## Provided text
____________
Monday, February 9, 2009

Books I'd love to read

I've picked some of my most recent picks to read (the list changes frequently; I rarely read the books on the list - thanks college). I'm putting a synopsis or review from each, and will bold the parts that have intrigued me. =D

Swindled: The Dark History of Food Fraud, from Poisoned Candy to Counterfeit Coffee
According to the Princeton Review: Bad food has a history. Swindled tells it. Through a fascinating mixture of cultural and scientific history, food politics, and culinary detective work, Bee Wilson uncovers the many ways swindlers have cheapened, falsified, and even poisoned our food throughout history. In the hands of people and corporations who have prized profits above the health of consumers, food and drink have been tampered with in often horrifying ways--padded, diluted, contaminated, substituted, mislabeled, misnamed, or otherwise faked. Swindled gives a panoramic view of this history, from the leaded wine of the ancient Romans to today's food frauds--such as fake organics and the scandal of Chinese babies being fed bogus milk powder.
Wilson pays special attention to nineteenth- and twentieth-century America and England and their roles in developing both industrial-scale food adulteration and the scientific ability to combat it. As Swindled reveals, modern science has both helped and hindered food fraudsters--increasing the sophistication of scams but also the means to detect them. The big breakthrough came in Victorian England when a scientist first put food under the microscope and found that much of what was sold as "genuine coffee" was anything but--and that you couldn't buy pure mustard in all of London.
Arguing that industrialization, laissez-faire politics, and globalization have all hurt the quality of food, but also that food swindlers have always been helped by consumer ignorance, Swindled ultimately calls for both governments and individuals to be more vigilant. In fact, Wilson suggests, one of our best protections is simply to reeducate ourselves about the joys of food and cooking.

Coffee: A Dark History

Powell's Books website states: Linking alchemy, anthropology, politics, and science, Antony Wild uncovers the intrigue that coffee has woven into its 500-year history.
____________
## Data under study

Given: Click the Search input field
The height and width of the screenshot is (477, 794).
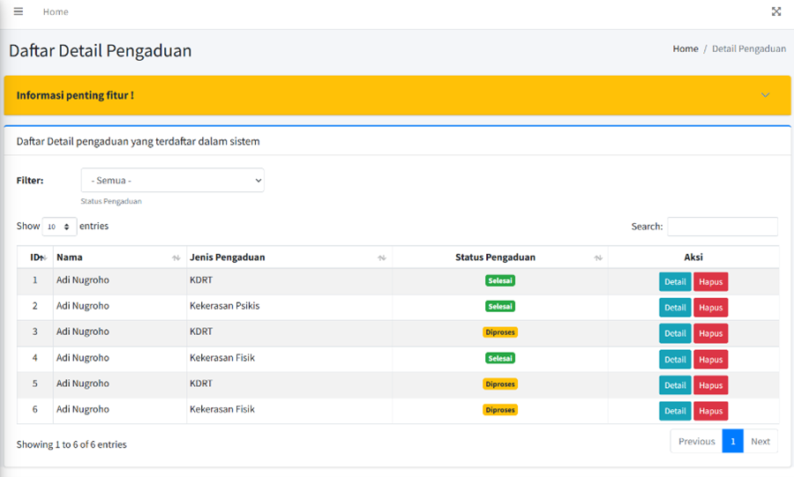Looking at the screenshot, I should (722, 227).
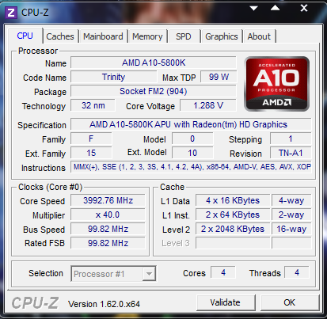Open the About tab
327x319 pixels.
[259, 36]
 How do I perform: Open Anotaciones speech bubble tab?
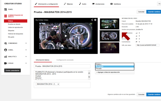[x=98, y=4]
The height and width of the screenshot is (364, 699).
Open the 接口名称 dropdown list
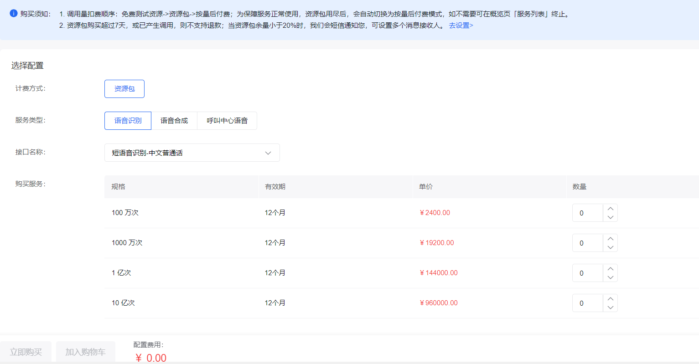coord(192,153)
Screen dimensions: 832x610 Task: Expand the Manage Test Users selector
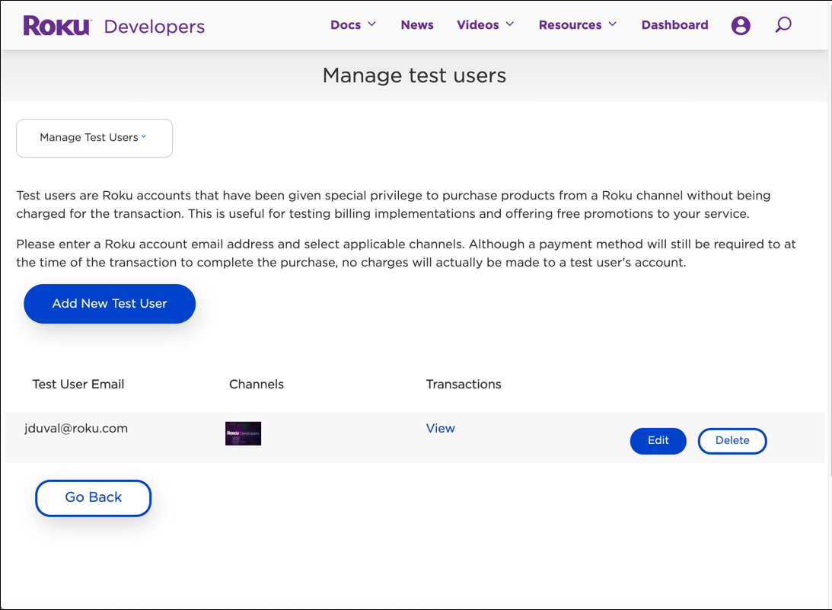[x=94, y=138]
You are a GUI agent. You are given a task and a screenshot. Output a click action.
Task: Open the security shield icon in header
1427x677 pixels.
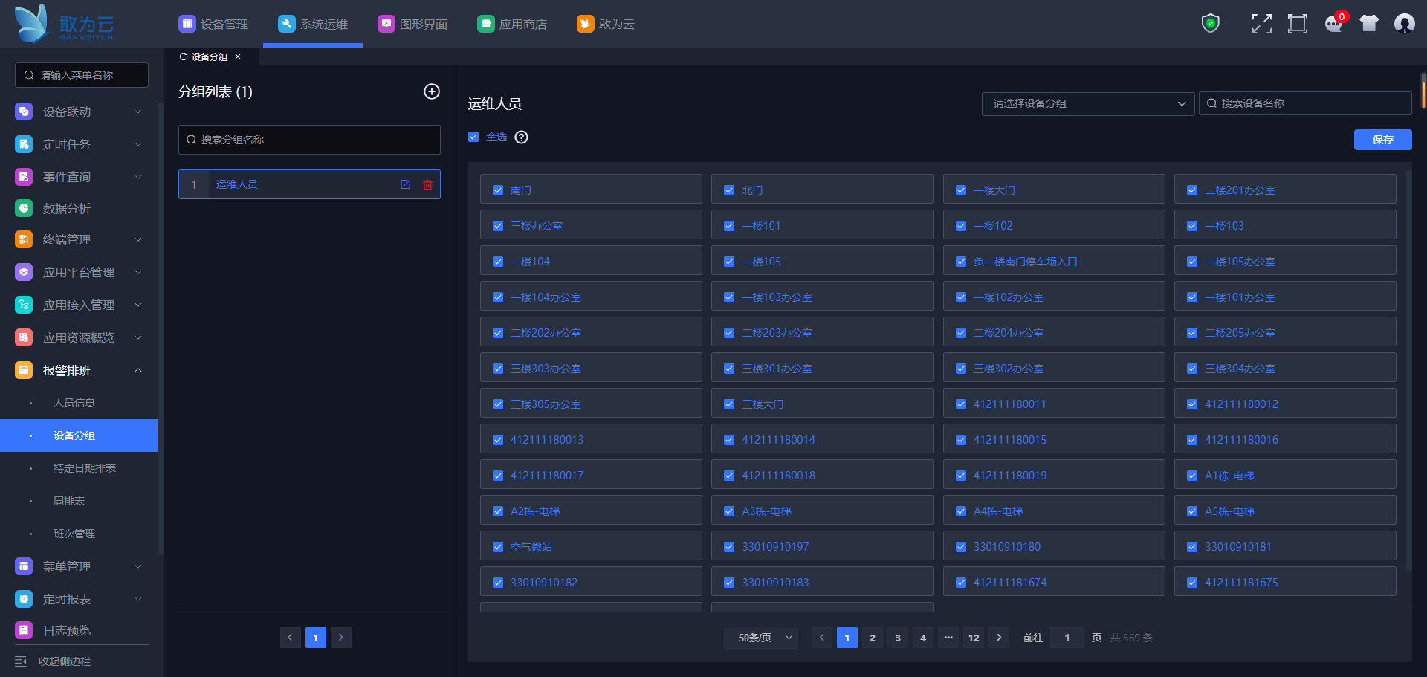pos(1210,24)
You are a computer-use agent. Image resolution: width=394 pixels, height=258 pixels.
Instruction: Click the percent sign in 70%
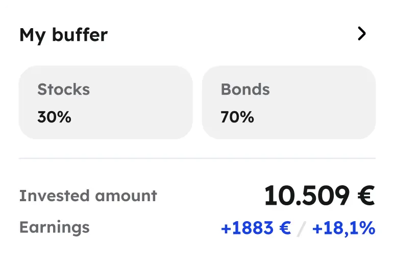(248, 117)
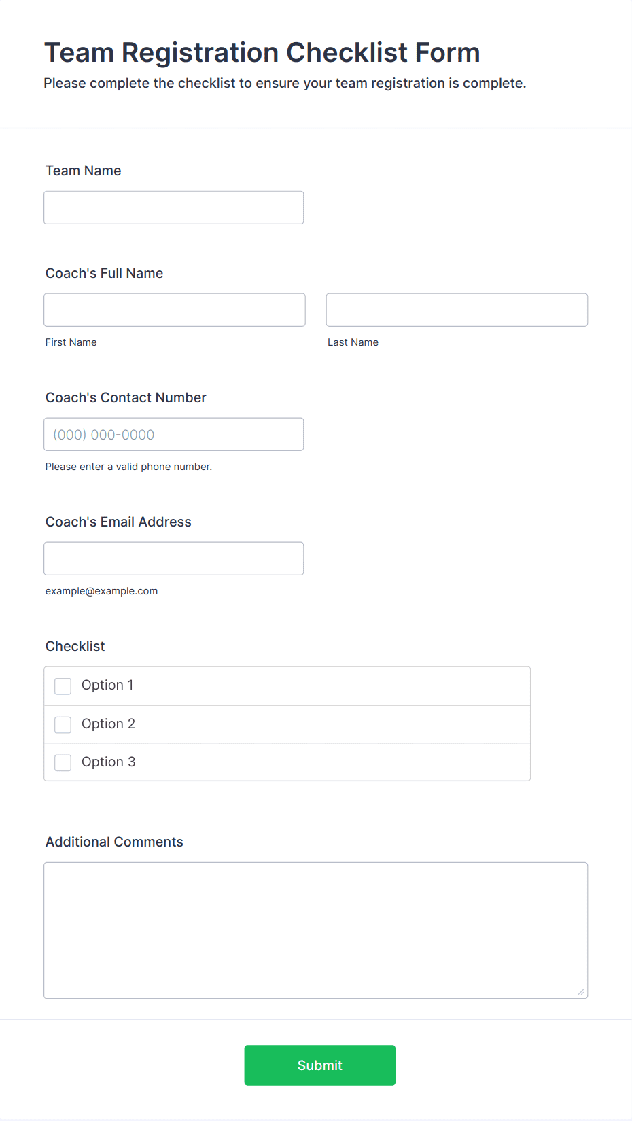The image size is (632, 1121).
Task: Click the "First Name" sublabel text
Action: (x=71, y=342)
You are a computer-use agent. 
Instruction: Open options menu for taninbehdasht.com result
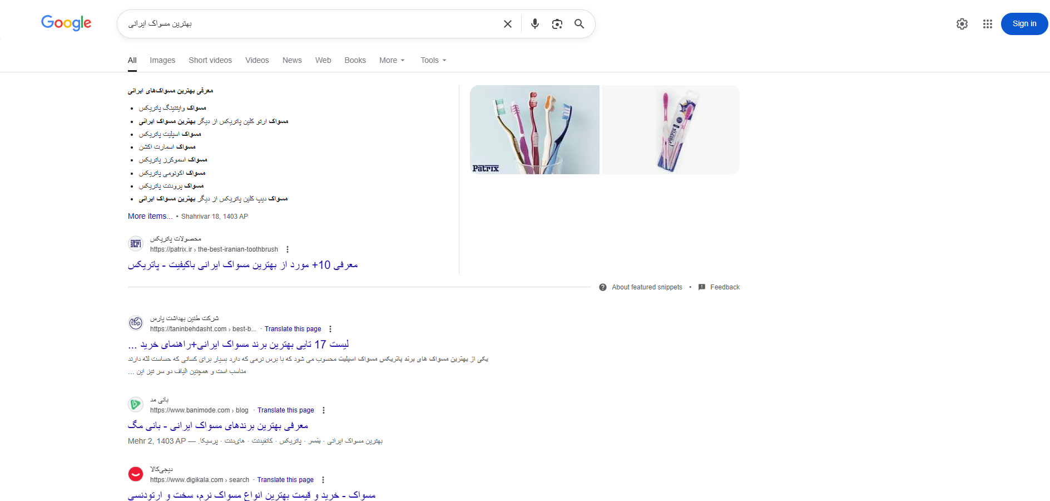[330, 329]
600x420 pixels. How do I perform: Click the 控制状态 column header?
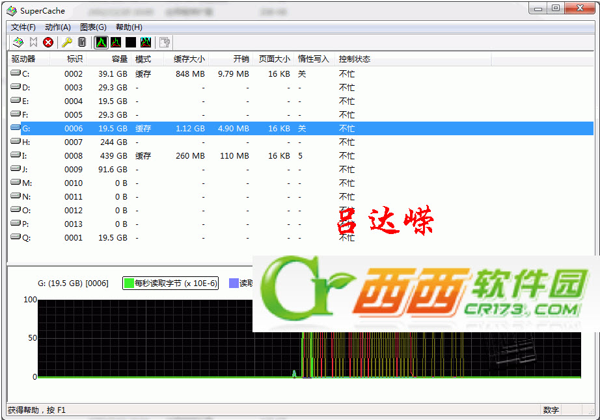[x=355, y=59]
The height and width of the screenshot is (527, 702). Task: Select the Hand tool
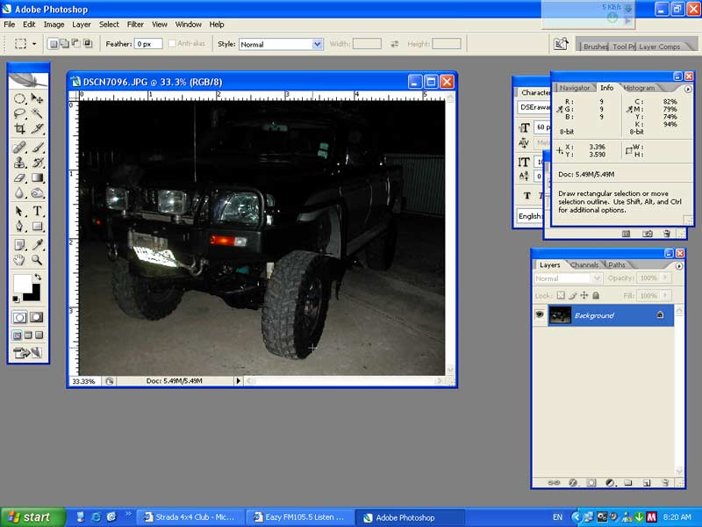(19, 260)
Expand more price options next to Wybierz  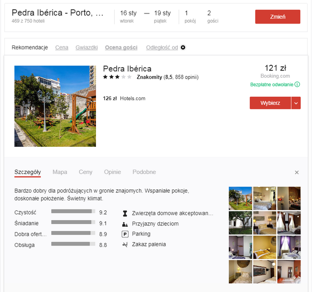[x=296, y=103]
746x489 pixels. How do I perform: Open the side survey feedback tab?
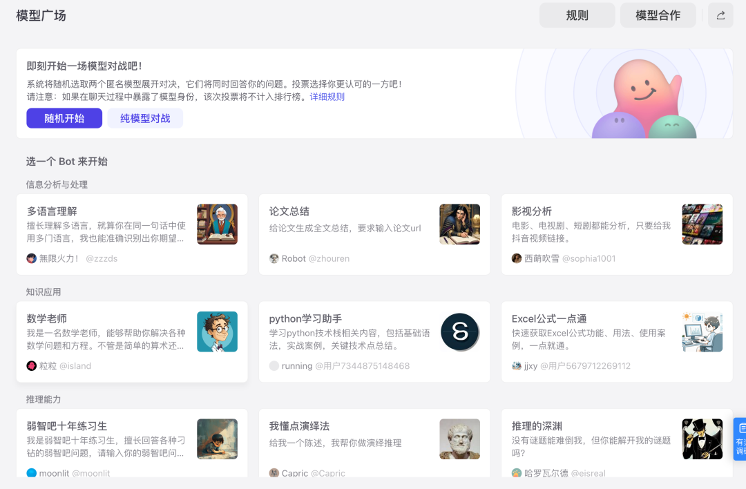tap(740, 439)
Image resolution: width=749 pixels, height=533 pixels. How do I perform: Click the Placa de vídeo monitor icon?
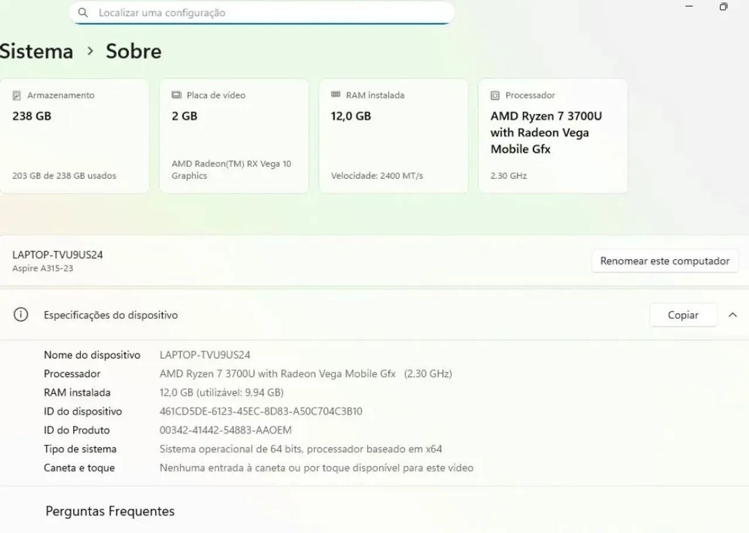(x=176, y=95)
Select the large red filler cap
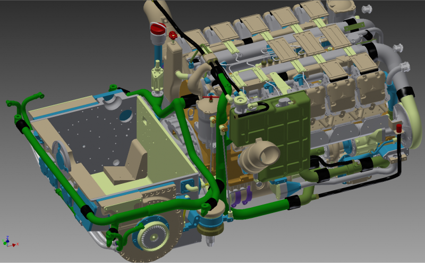Screen dimensions: 425x263 pos(158,28)
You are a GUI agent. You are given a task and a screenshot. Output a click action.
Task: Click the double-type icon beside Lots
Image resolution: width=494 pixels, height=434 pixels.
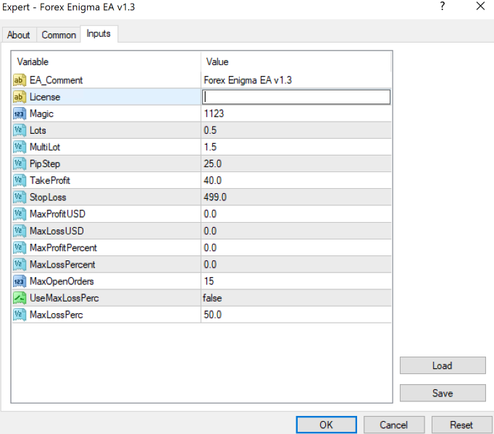pyautogui.click(x=20, y=130)
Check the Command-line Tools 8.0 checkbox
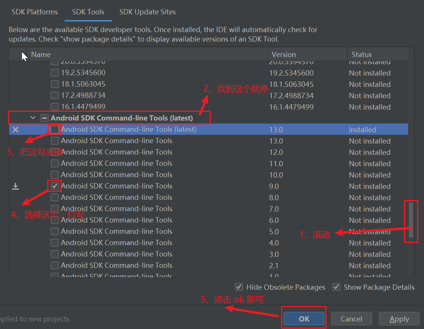The image size is (424, 329). click(55, 198)

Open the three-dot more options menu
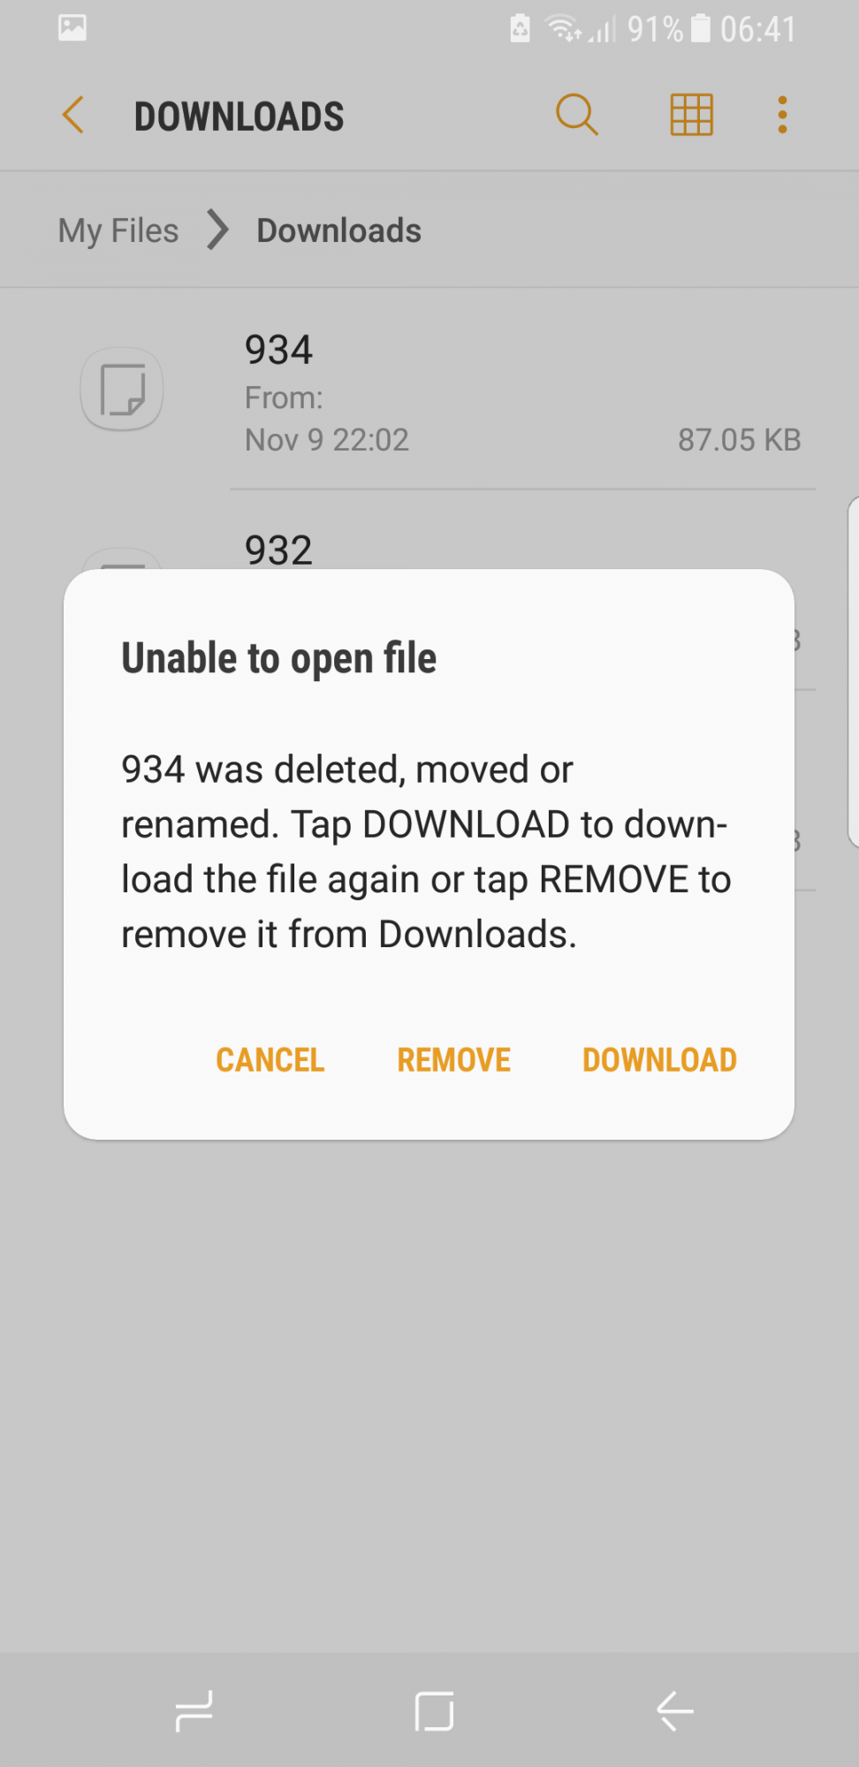pos(782,115)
____________
## Task brief
Carry the reading-list post forward from its last sentence about coffee's 500-year history. The rows are separate material and have nothing to do with the reading-list post.

## Output for this task
Coffee trader and historian Antony Wild delivers a rollicking history of the most valuable legally traded commodity in the world after oil — and an industry that employs one hundred million people throughout the world.
From obscure beginnings in East Africa in the fifteenth century as a stimulant in religious devotion, coffee became an imperial commodity, produced by poor tropical countries and consumed by rich temperate ones. Through the centuries, the influence of coffee on the rise of capitalism and its institutions has been enormous. Revolutions were once hatched in coffeehouses, commercial alliances forged, secret societies formed, and politics and art endlessly debated.
Today, while coffee chains spread like wildfire, coffee-producing countries are in crisis: with prices at a historic low, they are plagued by unprecedented unemployment, abandoned farms, enforced migration, and massive social disruption.
Bridging the gap between coffee's dismal colonial past and its perilous corporate present, Coffee reveals the shocking exploitation that has always lurked at the heart of the industry.

Toy Monster: The Big, Bad World of Mattel

This article in the New York Post led to my discovery of this upcoming gem: BARBIE and Ken are beloved by millions of children - but the people behind the world's most popular dolls were involved in unsavory sexual behavior they kept secret for years, a new book reveals. In "Toy Monster: The Big, Bad World of Mattel," out next month, Jerry Oppenheimer reveals that Jack Ryan, the Yale-educated designer who popularized Barbie, was a "full-blown seventies-style swinger" with "a manic need for sexual gratification."
Staging orgies at his Bel-Air mansion, Ryan, whose wives included Zsa Zsa Gabor, surrounded himself with busty Barbie clones, including Gwen Florea, who was the "voice of Barbie" in a line of talking dolls. The book quotes her: "He once said to me he loved me being tall so he could stick his nose in my boobs when he hugged me."
Ryan's friend, Stephen Gnass, confides to the author: "When Jack talked about creating Barbie . . . it was like listening to somebody talk about a sexual episode, almost like listening to a sexual pervert . . ." Ryan took calls at Mattel from a madam and patronized "high-class call girls to streetwalkers," including a "very thin and child-like" hooker. The book claims that Ryan "somehow rationalized that he was the only man in her life" until he was diagnosed with gonorrhea.
Barbie and Ken were named after the kids of Mattel founders Ruth and Elliot Handler - an honor that plagued Ken, who "grew up embarrassed and humiliated by having an anatomically incorrect boy doll named after him . . . [with] no hint of genitalia."
Despite marrying and having three kids, Ken was a closeted gay, Oppenheimer says. "To all those who knew him Ken Handler was a wonderful father, a loving husband . . . But there was another side to Ken. And in 1990 he was formally diagnosed with AIDS. His parents and wife were shocked." He died in 1994 in Greenwich Village, but obits didn't mention the disease

There is the nerd coming out in me. =D All three are history... I definitely know I'm buying the Mattel one, but the others are a maybe...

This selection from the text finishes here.